# [WHAT YOU SHOULD DO]
Each entry that follows must be output without any deviation.

Top of DATA EXTRACT

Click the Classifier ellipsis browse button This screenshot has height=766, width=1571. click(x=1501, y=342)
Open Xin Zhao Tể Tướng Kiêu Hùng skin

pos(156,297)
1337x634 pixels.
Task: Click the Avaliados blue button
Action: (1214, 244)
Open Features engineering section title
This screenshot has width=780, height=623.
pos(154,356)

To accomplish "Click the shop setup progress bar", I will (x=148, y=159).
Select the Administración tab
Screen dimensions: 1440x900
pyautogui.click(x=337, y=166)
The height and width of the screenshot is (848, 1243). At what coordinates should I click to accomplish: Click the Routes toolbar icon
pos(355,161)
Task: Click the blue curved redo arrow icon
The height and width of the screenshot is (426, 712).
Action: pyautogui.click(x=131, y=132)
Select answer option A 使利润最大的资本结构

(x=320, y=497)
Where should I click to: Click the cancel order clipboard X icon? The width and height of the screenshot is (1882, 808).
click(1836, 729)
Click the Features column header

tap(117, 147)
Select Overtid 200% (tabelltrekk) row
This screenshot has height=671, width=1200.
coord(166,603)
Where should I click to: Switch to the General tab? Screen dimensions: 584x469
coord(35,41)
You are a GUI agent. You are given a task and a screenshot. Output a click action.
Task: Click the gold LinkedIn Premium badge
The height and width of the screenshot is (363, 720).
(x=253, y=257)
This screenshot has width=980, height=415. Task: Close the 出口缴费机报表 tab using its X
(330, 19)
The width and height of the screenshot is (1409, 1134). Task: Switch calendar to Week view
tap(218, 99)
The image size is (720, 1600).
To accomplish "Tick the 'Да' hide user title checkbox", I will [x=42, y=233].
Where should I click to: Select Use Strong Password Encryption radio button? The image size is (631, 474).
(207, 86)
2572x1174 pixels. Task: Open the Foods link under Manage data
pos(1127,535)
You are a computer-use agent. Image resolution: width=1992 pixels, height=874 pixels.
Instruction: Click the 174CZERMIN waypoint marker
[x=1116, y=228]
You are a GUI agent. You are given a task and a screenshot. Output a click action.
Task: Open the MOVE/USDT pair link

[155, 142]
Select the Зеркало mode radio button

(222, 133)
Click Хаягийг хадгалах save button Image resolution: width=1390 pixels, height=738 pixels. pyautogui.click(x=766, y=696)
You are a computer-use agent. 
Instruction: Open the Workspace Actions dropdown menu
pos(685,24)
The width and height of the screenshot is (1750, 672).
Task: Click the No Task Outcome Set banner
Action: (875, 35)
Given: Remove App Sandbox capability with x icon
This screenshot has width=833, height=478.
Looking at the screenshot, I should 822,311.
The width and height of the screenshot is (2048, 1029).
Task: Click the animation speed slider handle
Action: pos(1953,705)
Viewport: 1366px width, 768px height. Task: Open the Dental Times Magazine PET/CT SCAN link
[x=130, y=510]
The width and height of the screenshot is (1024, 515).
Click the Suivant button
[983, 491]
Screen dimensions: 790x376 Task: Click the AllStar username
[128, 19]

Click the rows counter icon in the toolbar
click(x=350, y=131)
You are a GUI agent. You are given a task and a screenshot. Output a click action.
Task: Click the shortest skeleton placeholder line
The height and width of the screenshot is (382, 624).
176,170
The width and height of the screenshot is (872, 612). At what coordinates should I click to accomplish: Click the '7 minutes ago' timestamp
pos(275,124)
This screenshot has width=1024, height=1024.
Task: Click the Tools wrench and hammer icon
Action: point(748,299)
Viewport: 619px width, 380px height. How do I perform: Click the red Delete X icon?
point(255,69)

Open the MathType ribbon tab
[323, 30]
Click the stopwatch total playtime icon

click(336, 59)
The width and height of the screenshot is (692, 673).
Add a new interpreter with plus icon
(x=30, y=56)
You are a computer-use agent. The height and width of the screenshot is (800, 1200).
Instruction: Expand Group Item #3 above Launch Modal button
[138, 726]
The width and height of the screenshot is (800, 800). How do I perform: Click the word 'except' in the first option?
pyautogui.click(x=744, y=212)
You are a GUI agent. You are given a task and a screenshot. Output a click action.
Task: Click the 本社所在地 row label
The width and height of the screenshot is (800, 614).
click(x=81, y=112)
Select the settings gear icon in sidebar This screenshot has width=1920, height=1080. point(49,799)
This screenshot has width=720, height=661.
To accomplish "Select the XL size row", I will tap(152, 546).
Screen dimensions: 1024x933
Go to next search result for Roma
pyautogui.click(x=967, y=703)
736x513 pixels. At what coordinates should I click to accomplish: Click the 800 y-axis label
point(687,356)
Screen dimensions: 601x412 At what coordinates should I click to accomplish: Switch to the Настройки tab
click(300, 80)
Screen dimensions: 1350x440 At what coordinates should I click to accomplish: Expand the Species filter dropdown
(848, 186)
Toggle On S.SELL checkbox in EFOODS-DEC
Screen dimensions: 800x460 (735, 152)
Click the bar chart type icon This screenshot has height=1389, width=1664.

Bottom of DATA EXTRACT

# [RESULT]
Click the Classifier ellipsis browse button This screenshot has height=766, width=1571. click(x=1501, y=342)
Open Xin Zhao Tể Tướng Kiêu Hùng skin

pos(156,297)
1337x634 pixels.
Task: Click the Avaliados blue button
Action: (1214, 244)
Open Features engineering section title
This screenshot has width=780, height=623.
pos(154,356)

To accomplish "Click the shop setup progress bar", I will (x=148, y=159).
Select the Administración tab
Screen dimensions: 1440x900
pyautogui.click(x=337, y=166)
The height and width of the screenshot is (848, 1243). At what coordinates should I click to accomplish: Click the Routes toolbar icon
pos(355,161)
Task: Click the blue curved redo arrow icon
The height and width of the screenshot is (426, 712).
Action: pyautogui.click(x=131, y=132)
Select answer option A 使利润最大的资本结构

(x=320, y=497)
Where should I click to: Click the cancel order clipboard X icon? The width and height of the screenshot is (1882, 808).
click(1836, 729)
Click the Features column header

tap(117, 147)
Select Overtid 200% (tabelltrekk) row
This screenshot has height=671, width=1200.
coord(166,603)
Where should I click to: Switch to the General tab? Screen dimensions: 584x469
coord(35,41)
You are a GUI agent. You are given a task and a screenshot. Output a click action.
Task: Click the gold LinkedIn Premium badge
The height and width of the screenshot is (363, 720).
(x=253, y=257)
This screenshot has width=980, height=415. Task: Close the 出口缴费机报表 tab using its X
(330, 19)
The width and height of the screenshot is (1409, 1134). Task: Switch calendar to Week view
tap(218, 99)
The image size is (720, 1600).
To accomplish "Tick the 'Да' hide user title checkbox", I will [x=42, y=233].
Where should I click to: Select Use Strong Password Encryption radio button? The image size is (631, 474).
(207, 86)
2572x1174 pixels. Task: Open the Foods link under Manage data
pos(1127,535)
You are a computer-use agent. Image resolution: width=1992 pixels, height=874 pixels.
Instruction: Click the 174CZERMIN waypoint marker
[x=1116, y=228]
You are a GUI agent. You are given a task and a screenshot. Output a click action.
Task: Open the MOVE/USDT pair link

[155, 142]
Select the Зеркало mode radio button

(222, 133)
Click Хаягийг хадгалах save button Image resolution: width=1390 pixels, height=738 pixels. pyautogui.click(x=766, y=696)
You are a computer-use agent. 
Instruction: Open the Workspace Actions dropdown menu
pos(685,24)
The width and height of the screenshot is (1750, 672).
Task: Click the No Task Outcome Set banner
Action: (875, 35)
Given: Remove App Sandbox capability with x icon
This screenshot has width=833, height=478.
Looking at the screenshot, I should 822,311.
The width and height of the screenshot is (2048, 1029).
Task: Click the animation speed slider handle
Action: pos(1953,705)
Viewport: 1366px width, 768px height. Task: Open the Dental Times Magazine PET/CT SCAN link
[x=130, y=510]
The width and height of the screenshot is (1024, 515).
Click the Suivant button
[983, 491]
Screen dimensions: 790x376 Task: Click the AllStar username
[128, 19]

Click the rows counter icon in the toolbar
click(x=350, y=131)
You are a GUI agent. You are given a task and a screenshot. Output a click action.
Task: Click the shortest skeleton placeholder line
The height and width of the screenshot is (382, 624).
176,170
The width and height of the screenshot is (872, 612). At what coordinates should I click to accomplish: Click the '7 minutes ago' timestamp
pos(275,124)
This screenshot has width=1024, height=1024.
Task: Click the Tools wrench and hammer icon
Action: point(748,299)
Viewport: 619px width, 380px height. How do I perform: Click the red Delete X icon?
point(255,69)

Open the MathType ribbon tab
[323, 30]
Click the stopwatch total playtime icon

click(336, 59)
The width and height of the screenshot is (692, 673).
Add a new interpreter with plus icon
(x=30, y=56)
You are a computer-use agent. The height and width of the screenshot is (800, 1200).
Instruction: Expand Group Item #3 above Launch Modal button
[138, 726]
The width and height of the screenshot is (800, 800). How do I perform: Click the word 'except' in the first option?
pyautogui.click(x=744, y=212)
You are a GUI agent. You are given a task and a screenshot. Output a click action.
Task: Click the 本社所在地 row label
The width and height of the screenshot is (800, 614).
click(x=81, y=112)
Select the settings gear icon in sidebar This screenshot has width=1920, height=1080. point(49,799)
This screenshot has width=720, height=661.
To accomplish "Select the XL size row", I will tap(152, 546).
Screen dimensions: 1024x933
Go to next search result for Roma
pyautogui.click(x=967, y=703)
736x513 pixels. At what coordinates should I click to accomplish: Click the 800 y-axis label
point(687,356)
Screen dimensions: 601x412 At what coordinates should I click to accomplish: Switch to the Настройки tab
click(300, 80)
Screen dimensions: 1350x440 At what coordinates should I click to accomplish: Expand the Species filter dropdown
(848, 186)
Toggle On S.SELL checkbox in EFOODS-DEC
Screen dimensions: 800x460 (735, 152)
Click the bar chart type icon This screenshot has height=1389, width=1664.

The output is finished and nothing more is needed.